Interface element records
---

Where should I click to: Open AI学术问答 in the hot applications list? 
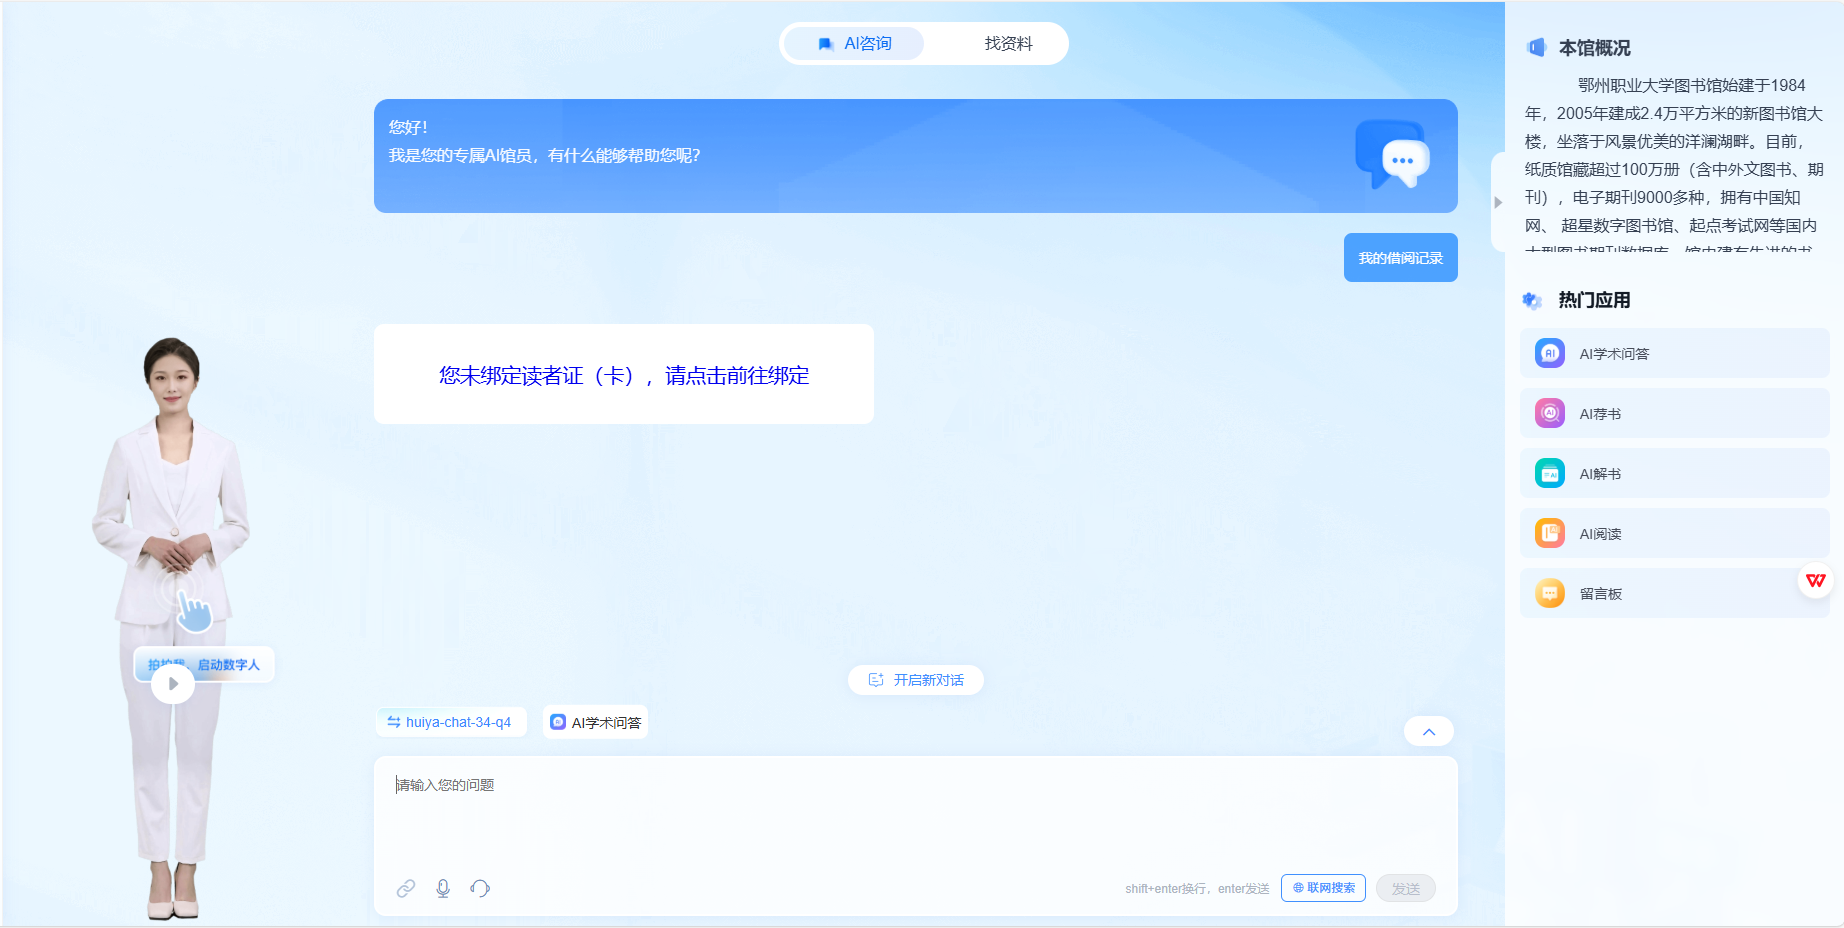[1674, 353]
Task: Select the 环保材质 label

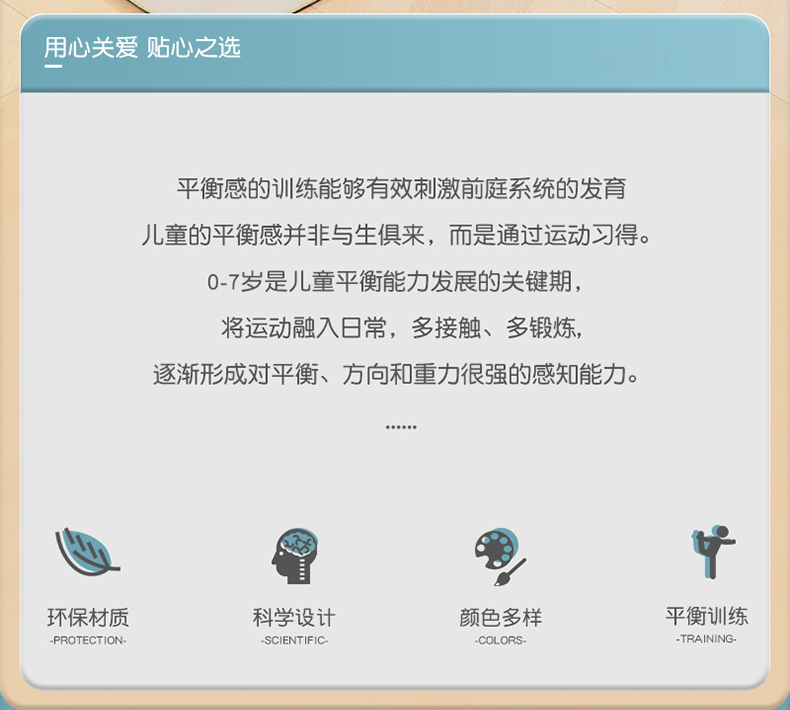Action: (x=88, y=617)
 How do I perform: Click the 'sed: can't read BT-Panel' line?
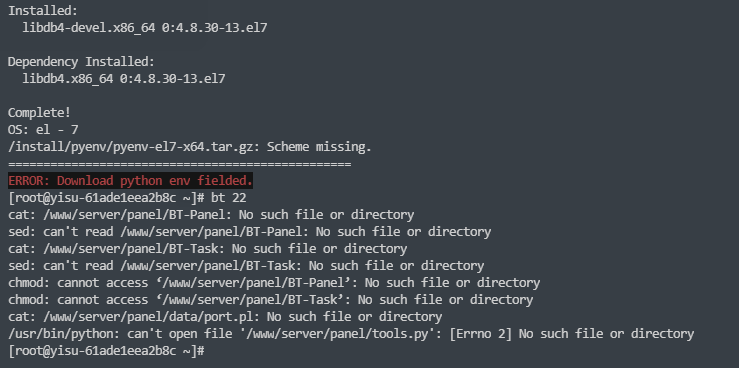point(249,232)
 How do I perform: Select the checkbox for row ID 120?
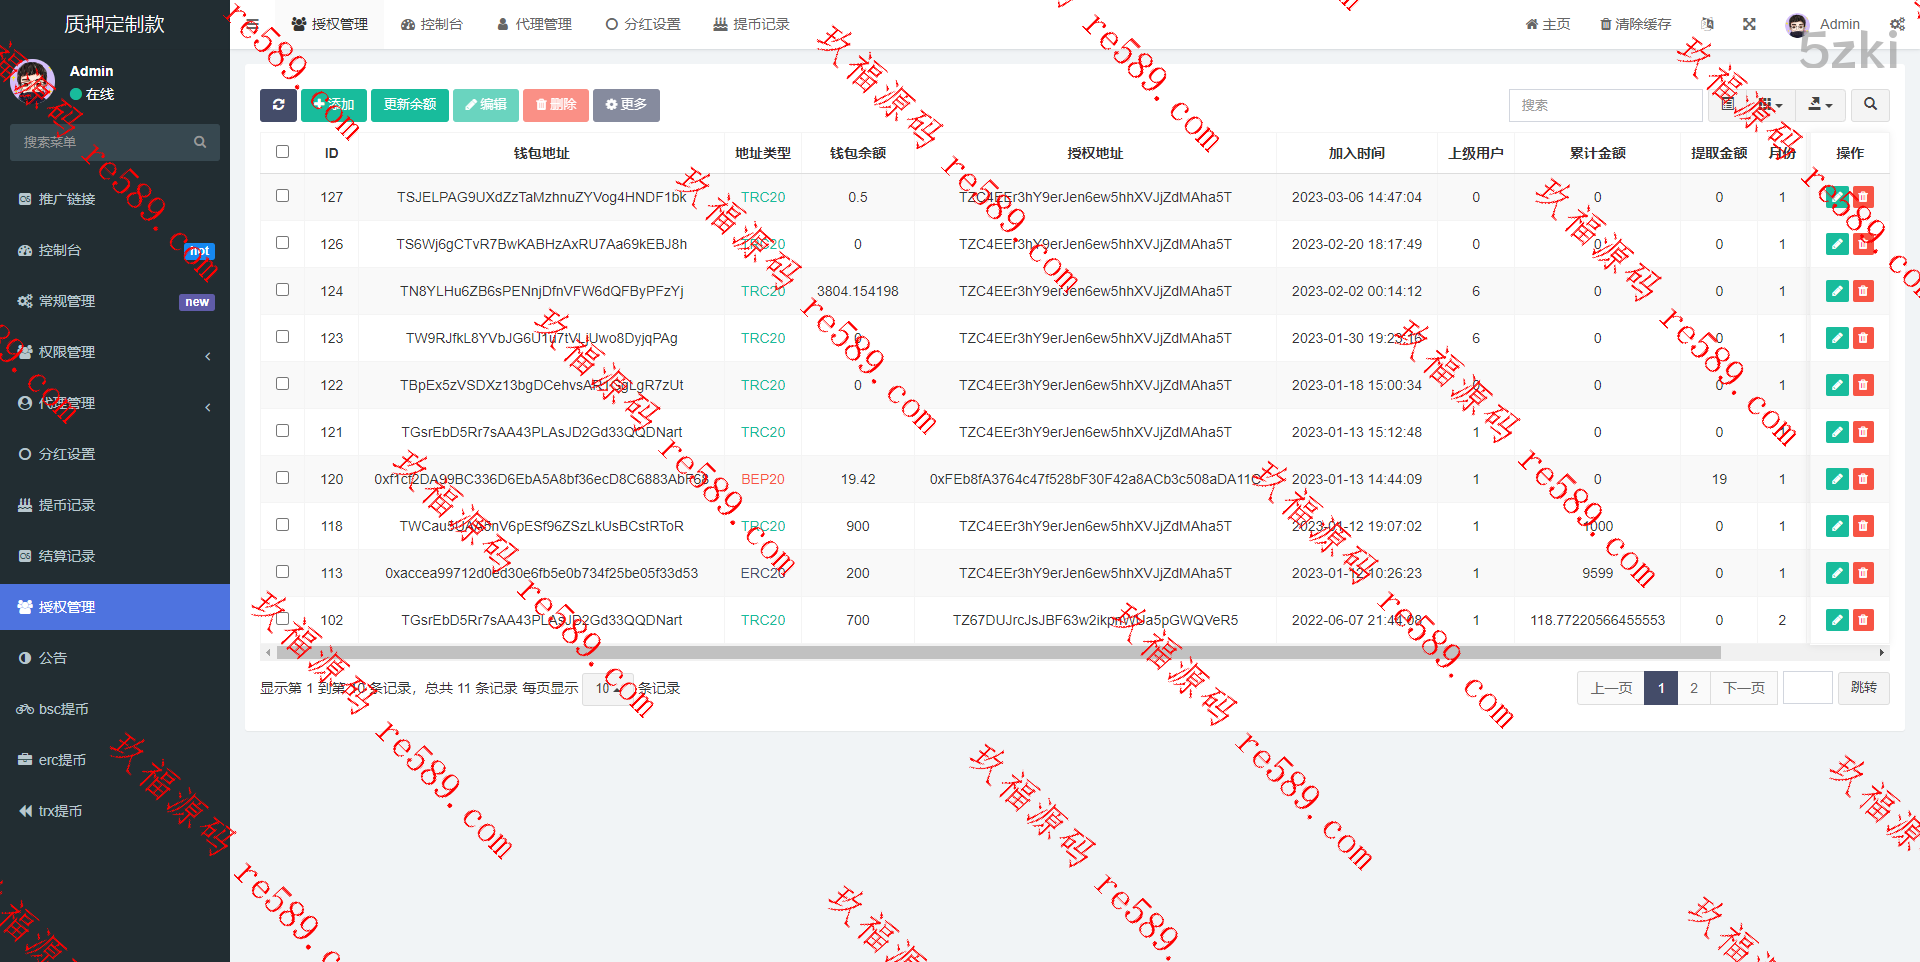pyautogui.click(x=283, y=478)
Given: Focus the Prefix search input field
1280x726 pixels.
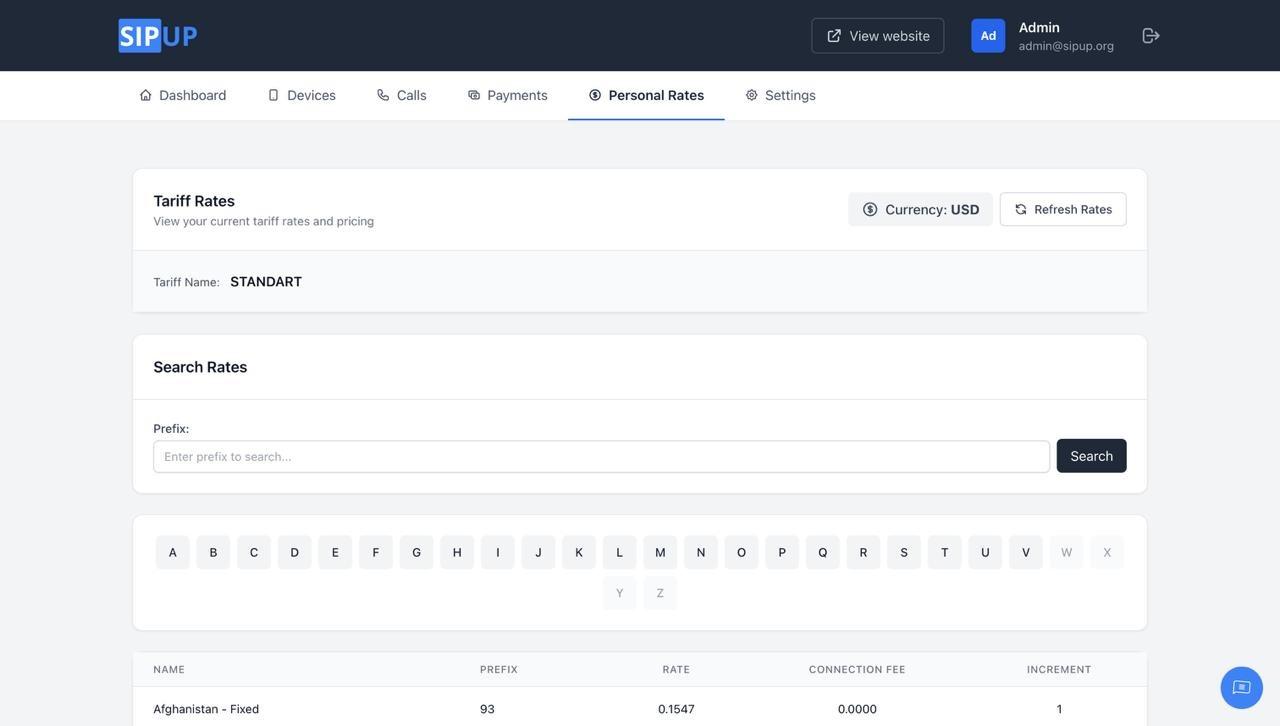Looking at the screenshot, I should 601,457.
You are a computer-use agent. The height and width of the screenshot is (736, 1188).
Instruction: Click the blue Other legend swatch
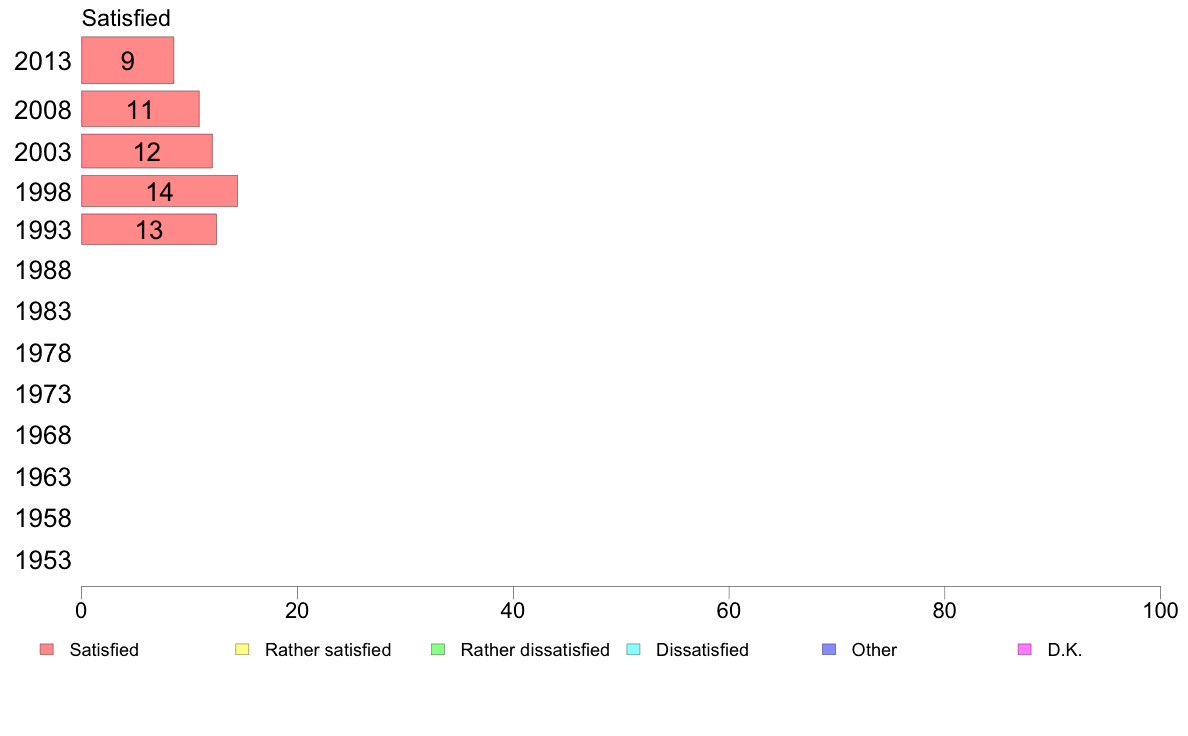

---

=== Exercise ===
Set out the records from the beginning through the line containing "Looking at the screenshot, I should 601,457." as a numbered list, omitting blank lines and leaving out the pictures.

=== Response ===
1. Where should I click to: Open AI学术问答 in the hot applications list? 
2. [1674, 353]
3. Task: Select the 环保材质 label
4. Action: (x=88, y=617)
5.  How do I perform: Click the 'sed: can't read BT-Panel' line?
6. point(249,232)
7.  How do I perform: Select the checkbox for row ID 120?
8. pyautogui.click(x=283, y=478)
9. Given: Focus the Prefix search input field
10. 1280x726 pixels.
11. Looking at the screenshot, I should 601,457.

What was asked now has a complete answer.